■ What the task requires ■
Can you reproduce each of the items below line for line, with nothing altered?

Records contained in a dataset:
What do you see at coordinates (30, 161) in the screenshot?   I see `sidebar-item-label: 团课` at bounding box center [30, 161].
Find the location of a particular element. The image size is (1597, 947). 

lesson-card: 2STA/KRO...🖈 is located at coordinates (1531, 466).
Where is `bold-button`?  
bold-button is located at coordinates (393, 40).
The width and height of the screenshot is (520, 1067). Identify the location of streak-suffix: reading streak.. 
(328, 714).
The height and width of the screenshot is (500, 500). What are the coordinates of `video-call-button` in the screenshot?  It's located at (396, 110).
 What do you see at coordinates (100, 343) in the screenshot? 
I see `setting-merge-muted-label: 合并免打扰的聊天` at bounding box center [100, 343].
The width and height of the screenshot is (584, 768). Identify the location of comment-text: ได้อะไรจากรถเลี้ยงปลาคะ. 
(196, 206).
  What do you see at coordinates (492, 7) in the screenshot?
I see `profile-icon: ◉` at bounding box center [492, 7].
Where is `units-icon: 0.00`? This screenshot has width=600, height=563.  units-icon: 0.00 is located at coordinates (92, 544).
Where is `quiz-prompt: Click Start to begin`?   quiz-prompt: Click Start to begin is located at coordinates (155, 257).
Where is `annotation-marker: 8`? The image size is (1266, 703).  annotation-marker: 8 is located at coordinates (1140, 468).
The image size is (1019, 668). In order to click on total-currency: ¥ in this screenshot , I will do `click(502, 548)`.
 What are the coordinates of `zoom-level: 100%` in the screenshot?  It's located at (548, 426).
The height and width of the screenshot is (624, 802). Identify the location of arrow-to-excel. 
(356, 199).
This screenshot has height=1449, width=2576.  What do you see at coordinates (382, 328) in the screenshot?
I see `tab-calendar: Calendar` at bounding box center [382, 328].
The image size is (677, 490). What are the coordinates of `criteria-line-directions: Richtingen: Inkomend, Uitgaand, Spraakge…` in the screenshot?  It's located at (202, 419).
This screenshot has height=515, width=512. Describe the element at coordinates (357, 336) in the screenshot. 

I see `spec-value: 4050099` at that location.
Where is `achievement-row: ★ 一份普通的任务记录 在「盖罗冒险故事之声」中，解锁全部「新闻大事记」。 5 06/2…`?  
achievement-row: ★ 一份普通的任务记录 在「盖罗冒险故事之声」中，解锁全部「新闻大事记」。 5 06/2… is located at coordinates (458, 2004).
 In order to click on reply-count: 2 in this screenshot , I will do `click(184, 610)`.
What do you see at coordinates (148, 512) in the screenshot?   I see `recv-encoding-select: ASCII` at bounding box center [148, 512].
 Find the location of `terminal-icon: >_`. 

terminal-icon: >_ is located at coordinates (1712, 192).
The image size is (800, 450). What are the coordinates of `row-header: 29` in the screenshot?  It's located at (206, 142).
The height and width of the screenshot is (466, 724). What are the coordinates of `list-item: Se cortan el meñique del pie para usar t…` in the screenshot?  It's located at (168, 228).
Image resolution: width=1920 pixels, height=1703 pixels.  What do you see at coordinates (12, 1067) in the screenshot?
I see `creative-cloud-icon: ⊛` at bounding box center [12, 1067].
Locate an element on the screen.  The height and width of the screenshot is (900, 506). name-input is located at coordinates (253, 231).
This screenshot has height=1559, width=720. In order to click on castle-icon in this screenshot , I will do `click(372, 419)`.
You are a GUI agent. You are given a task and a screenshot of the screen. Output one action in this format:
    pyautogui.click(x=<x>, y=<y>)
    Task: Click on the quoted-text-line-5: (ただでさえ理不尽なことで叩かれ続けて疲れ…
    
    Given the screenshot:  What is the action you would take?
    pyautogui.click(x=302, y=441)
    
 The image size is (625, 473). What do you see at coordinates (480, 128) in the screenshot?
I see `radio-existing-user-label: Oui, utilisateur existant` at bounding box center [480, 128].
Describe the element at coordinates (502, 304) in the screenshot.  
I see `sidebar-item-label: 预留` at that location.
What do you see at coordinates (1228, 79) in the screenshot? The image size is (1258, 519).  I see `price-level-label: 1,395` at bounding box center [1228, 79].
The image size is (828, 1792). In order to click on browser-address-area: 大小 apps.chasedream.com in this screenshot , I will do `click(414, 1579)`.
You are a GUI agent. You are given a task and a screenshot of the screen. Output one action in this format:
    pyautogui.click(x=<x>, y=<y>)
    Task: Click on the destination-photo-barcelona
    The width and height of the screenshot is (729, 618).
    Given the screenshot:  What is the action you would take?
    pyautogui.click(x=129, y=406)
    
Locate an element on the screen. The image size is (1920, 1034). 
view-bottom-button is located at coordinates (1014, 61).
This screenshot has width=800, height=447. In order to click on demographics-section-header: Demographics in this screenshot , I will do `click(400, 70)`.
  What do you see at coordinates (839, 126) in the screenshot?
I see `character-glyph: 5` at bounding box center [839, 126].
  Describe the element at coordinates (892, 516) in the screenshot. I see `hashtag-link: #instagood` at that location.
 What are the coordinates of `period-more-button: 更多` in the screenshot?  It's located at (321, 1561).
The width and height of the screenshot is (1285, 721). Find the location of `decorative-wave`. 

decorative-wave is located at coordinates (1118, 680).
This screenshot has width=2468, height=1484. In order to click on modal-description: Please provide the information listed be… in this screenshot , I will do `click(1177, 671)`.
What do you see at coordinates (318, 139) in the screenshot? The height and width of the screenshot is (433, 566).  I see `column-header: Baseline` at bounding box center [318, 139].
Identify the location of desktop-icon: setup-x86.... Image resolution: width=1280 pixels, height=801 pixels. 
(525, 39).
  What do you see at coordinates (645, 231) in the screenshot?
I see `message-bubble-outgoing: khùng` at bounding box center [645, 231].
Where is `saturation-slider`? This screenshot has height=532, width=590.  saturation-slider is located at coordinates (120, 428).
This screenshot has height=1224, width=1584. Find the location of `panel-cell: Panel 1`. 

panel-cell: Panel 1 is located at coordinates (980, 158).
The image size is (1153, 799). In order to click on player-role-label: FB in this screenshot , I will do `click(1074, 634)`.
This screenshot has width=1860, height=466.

■ Answer for the task ■
What do you see at coordinates (30, 161) in the screenshot?   I see `sidebar-item-label: 团课` at bounding box center [30, 161].
Find the location of a particular element. The image size is (1597, 947). 

lesson-card: 2STA/KRO...🖈 is located at coordinates (1531, 466).
Where is `bold-button`?  
bold-button is located at coordinates (393, 40).
The width and height of the screenshot is (520, 1067). Identify the location of streak-suffix: reading streak.. 
(328, 714).
The height and width of the screenshot is (500, 500). What are the coordinates of `video-call-button` in the screenshot?  It's located at (396, 110).
 What do you see at coordinates (100, 343) in the screenshot? 
I see `setting-merge-muted-label: 合并免打扰的聊天` at bounding box center [100, 343].
The width and height of the screenshot is (584, 768). Identify the location of comment-text: ได้อะไรจากรถเลี้ยงปลาคะ. 
(196, 206).
  What do you see at coordinates (492, 7) in the screenshot?
I see `profile-icon: ◉` at bounding box center [492, 7].
Where is `units-icon: 0.00`? This screenshot has width=600, height=563.  units-icon: 0.00 is located at coordinates (92, 544).
Where is `quiz-prompt: Click Start to begin`?   quiz-prompt: Click Start to begin is located at coordinates (155, 257).
Where is `annotation-marker: 8`? The image size is (1266, 703).  annotation-marker: 8 is located at coordinates (1140, 468).
The image size is (1019, 668). In order to click on total-currency: ¥ in this screenshot , I will do `click(502, 548)`.
 What are the coordinates of `zoom-level: 100%` in the screenshot?  It's located at (548, 426).
The height and width of the screenshot is (624, 802). Identify the location of arrow-to-excel. 
(356, 199).
This screenshot has height=1449, width=2576.  What do you see at coordinates (382, 328) in the screenshot?
I see `tab-calendar: Calendar` at bounding box center [382, 328].
The image size is (677, 490). What are the coordinates of `criteria-line-directions: Richtingen: Inkomend, Uitgaand, Spraakge…` in the screenshot?  It's located at (202, 419).
This screenshot has height=515, width=512. Describe the element at coordinates (357, 336) in the screenshot. 

I see `spec-value: 4050099` at that location.
Where is `achievement-row: ★ 一份普通的任务记录 在「盖罗冒险故事之声」中，解锁全部「新闻大事记」。 5 06/2…`?  
achievement-row: ★ 一份普通的任务记录 在「盖罗冒险故事之声」中，解锁全部「新闻大事记」。 5 06/2… is located at coordinates (458, 2004).
 In order to click on reply-count: 2 in this screenshot , I will do `click(184, 610)`.
What do you see at coordinates (148, 512) in the screenshot?   I see `recv-encoding-select: ASCII` at bounding box center [148, 512].
 Find the location of `terminal-icon: >_`. 

terminal-icon: >_ is located at coordinates (1712, 192).
The image size is (800, 450). What are the coordinates of `row-header: 29` in the screenshot?  It's located at (206, 142).
The height and width of the screenshot is (466, 724). What are the coordinates of `list-item: Se cortan el meñique del pie para usar t…` in the screenshot?  It's located at (168, 228).
Image resolution: width=1920 pixels, height=1703 pixels.  What do you see at coordinates (12, 1067) in the screenshot?
I see `creative-cloud-icon: ⊛` at bounding box center [12, 1067].
Locate an element on the screen.  The height and width of the screenshot is (900, 506). name-input is located at coordinates (253, 231).
This screenshot has height=1559, width=720. In order to click on castle-icon in this screenshot , I will do `click(372, 419)`.
You are a GUI agent. You are given a task and a screenshot of the screen. Output one action in this format:
    pyautogui.click(x=<x>, y=<y>)
    Task: Click on the quoted-text-line-5: (ただでさえ理不尽なことで叩かれ続けて疲れ…
    
    Given the screenshot:  What is the action you would take?
    pyautogui.click(x=302, y=441)
    
 The image size is (625, 473). What do you see at coordinates (480, 128) in the screenshot?
I see `radio-existing-user-label: Oui, utilisateur existant` at bounding box center [480, 128].
Describe the element at coordinates (502, 304) in the screenshot.  
I see `sidebar-item-label: 预留` at that location.
What do you see at coordinates (1228, 79) in the screenshot? The image size is (1258, 519).  I see `price-level-label: 1,395` at bounding box center [1228, 79].
The image size is (828, 1792). In order to click on browser-address-area: 大小 apps.chasedream.com in this screenshot , I will do `click(414, 1579)`.
You are a GUI agent. You are given a task and a screenshot of the screen. Output one action in this format:
    pyautogui.click(x=<x>, y=<y>)
    Task: Click on the destination-photo-barcelona
    The width and height of the screenshot is (729, 618).
    Given the screenshot:  What is the action you would take?
    pyautogui.click(x=129, y=406)
    
Locate an element on the screen. The image size is (1920, 1034). 
view-bottom-button is located at coordinates (1014, 61).
This screenshot has width=800, height=447. In order to click on demographics-section-header: Demographics in this screenshot , I will do `click(400, 70)`.
  What do you see at coordinates (839, 126) in the screenshot?
I see `character-glyph: 5` at bounding box center [839, 126].
  Describe the element at coordinates (892, 516) in the screenshot. I see `hashtag-link: #instagood` at that location.
 What are the coordinates of `period-more-button: 更多` in the screenshot?  It's located at (321, 1561).
The width and height of the screenshot is (1285, 721). Find the location of `decorative-wave`. 

decorative-wave is located at coordinates (1118, 680).
This screenshot has width=2468, height=1484. In order to click on modal-description: Please provide the information listed be… in this screenshot , I will do `click(1177, 671)`.
What do you see at coordinates (318, 139) in the screenshot? The height and width of the screenshot is (433, 566).  I see `column-header: Baseline` at bounding box center [318, 139].
Identify the location of desktop-icon: setup-x86.... Image resolution: width=1280 pixels, height=801 pixels. 
(525, 39).
  What do you see at coordinates (645, 231) in the screenshot?
I see `message-bubble-outgoing: khùng` at bounding box center [645, 231].
Where is `saturation-slider`? This screenshot has height=532, width=590.  saturation-slider is located at coordinates (120, 428).
This screenshot has height=1224, width=1584. Find the location of `panel-cell: Panel 1`. 

panel-cell: Panel 1 is located at coordinates (980, 158).
The image size is (1153, 799). In order to click on player-role-label: FB in this screenshot , I will do `click(1074, 634)`.
This screenshot has width=1860, height=466.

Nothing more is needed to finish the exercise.